Endocytosis-Independent Function of Clathrin Heavy Chain in the Control of Basal NF-kappaB Activation

BACKGROUND: Nuclear factor-kappaB (NF-kappaB) is a transcription factor that regulates the transcription of genes involved in a variety of biological processes, including innate and adaptive immunity, stress responses and cell proliferation. Constitutive or excessive NF-kappaB activity has been associated with inflammatory disorders and higher risk of cancer. In contrast to the mechanisms controlling inducible activation, the regulation of basal NF-kappaB activation is not well understood.

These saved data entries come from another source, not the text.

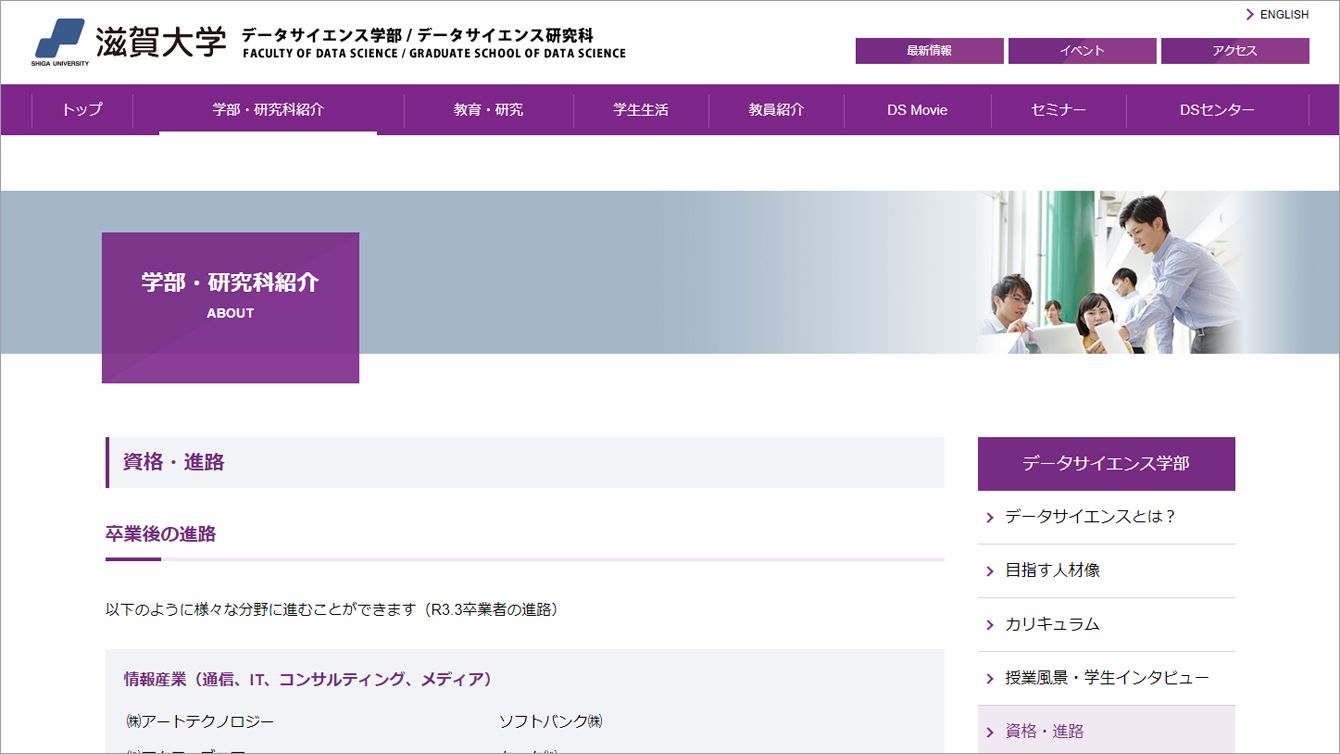Select セミナー in navigation bar

coord(1058,110)
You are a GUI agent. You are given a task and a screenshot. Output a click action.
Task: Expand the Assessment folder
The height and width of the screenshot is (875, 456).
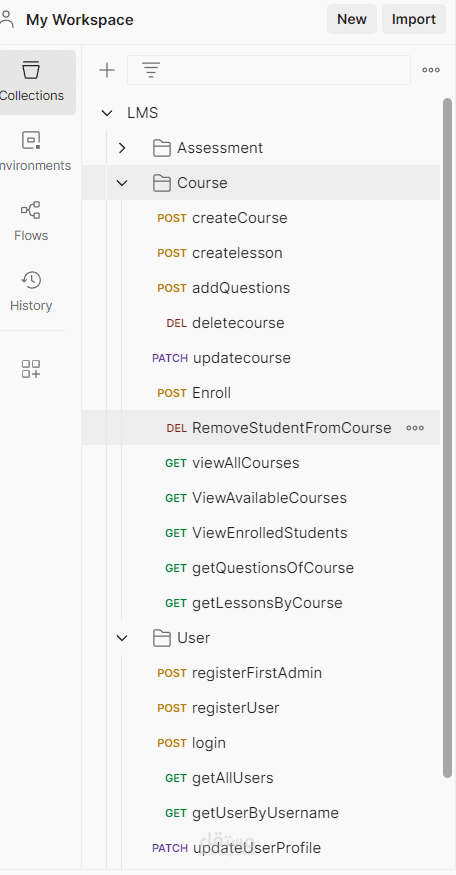click(x=122, y=148)
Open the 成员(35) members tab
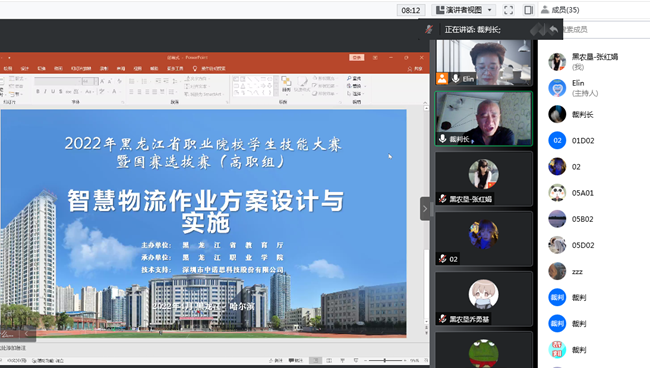Viewport: 650px width, 368px height. pyautogui.click(x=560, y=10)
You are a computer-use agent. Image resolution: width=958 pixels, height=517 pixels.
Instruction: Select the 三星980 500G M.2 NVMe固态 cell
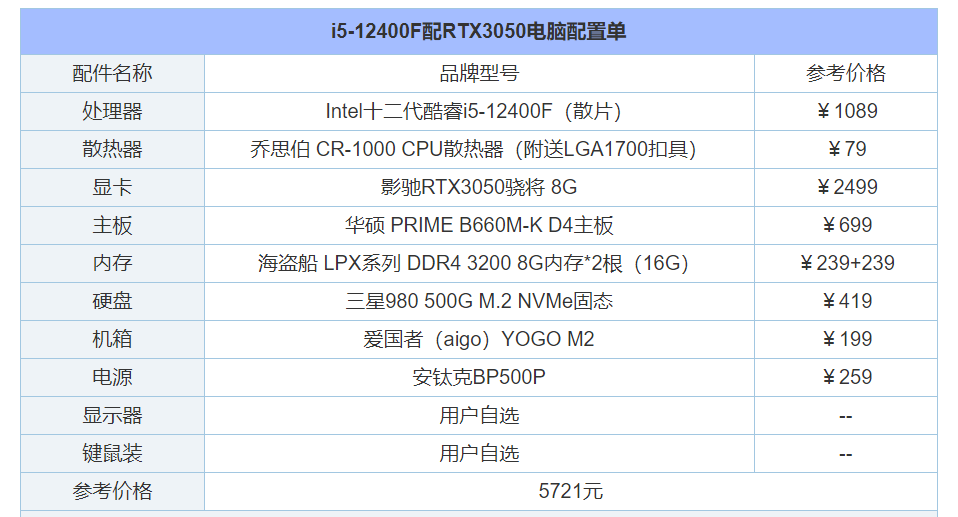[x=479, y=301]
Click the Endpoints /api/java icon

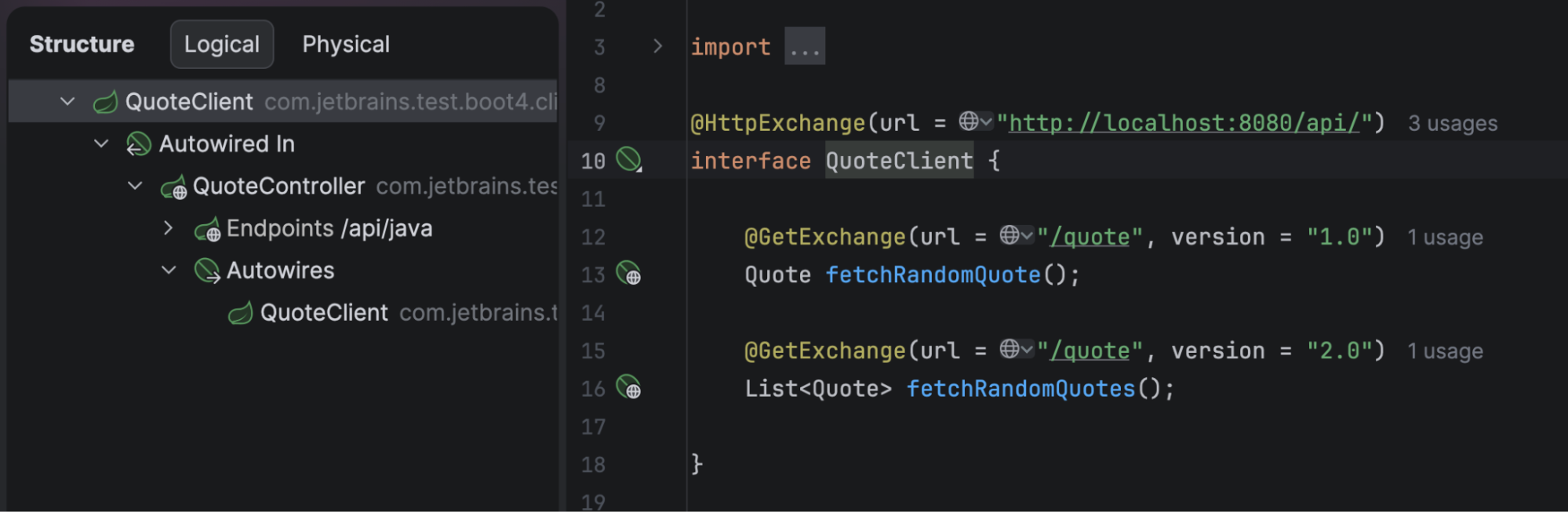coord(207,230)
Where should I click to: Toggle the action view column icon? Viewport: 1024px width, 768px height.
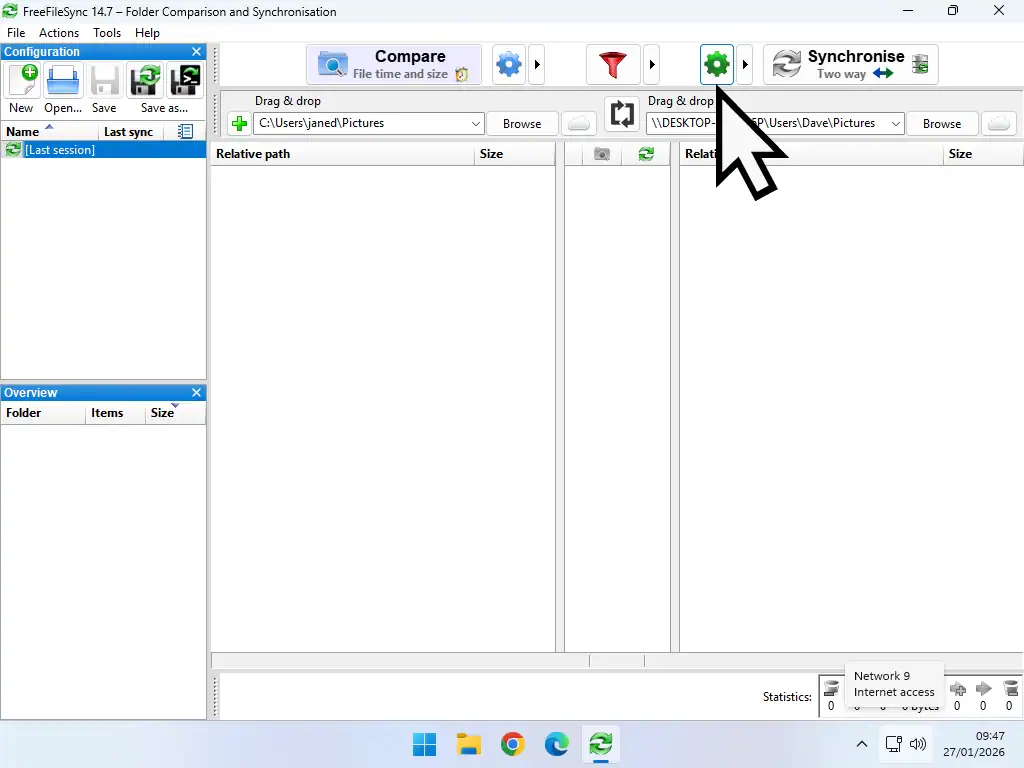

Here we test whether clathrin heavy chain (CHC) contributes to the regulation of basal NF-kappaB activity in epithelial cells. METHODOLOGY: Using RNA interference to reduce endogenous CHC expression, we found that CHC is required to prevent constitutive activation of NF-kappaB and gene expression. Immunofluorescence staining showed constitutive nuclear localization of the NF-kappaB subunit p65 in absence of stimulation after CHC knockdown. Elevated basal p65 nuclear localization is caused by constitutive phosphorylation and degradation of inhibitor of NF-kappaB alpha (IkappaBalpha) through an IkappaB kinase alpha (IKKalpha)-dependent mechanism. The role of CHC in NF-kappaB signaling is functionally relevant as constitutive expression of the proinflammatory chemokine interleukin-8 (IL-8), whose expression is regulated by NF-kappaB, was found after CHC knockdown. Disruption of clathrin-mediated endocytosis by chemical inhibition or depletion of the mu2-subunit of the endocytosis adaptor protein AP-2, and knockdown of clathrin light chain a (CHLa), failed to induce constitutive NF-kappaB activation and IL-8 expression, showing that CHC acts on NF-kappaB independently of endocytosis and CLCa. CONCLUSIONS: We conclude that CHC functions as a built-in molecular brake that ensures a tight control of basal NF-kappaB activation and gene expression in unstimulated cells. Furthermore, our data suggest a potential link between a defect in CHC expression and chronic inflammation disorde and cancer.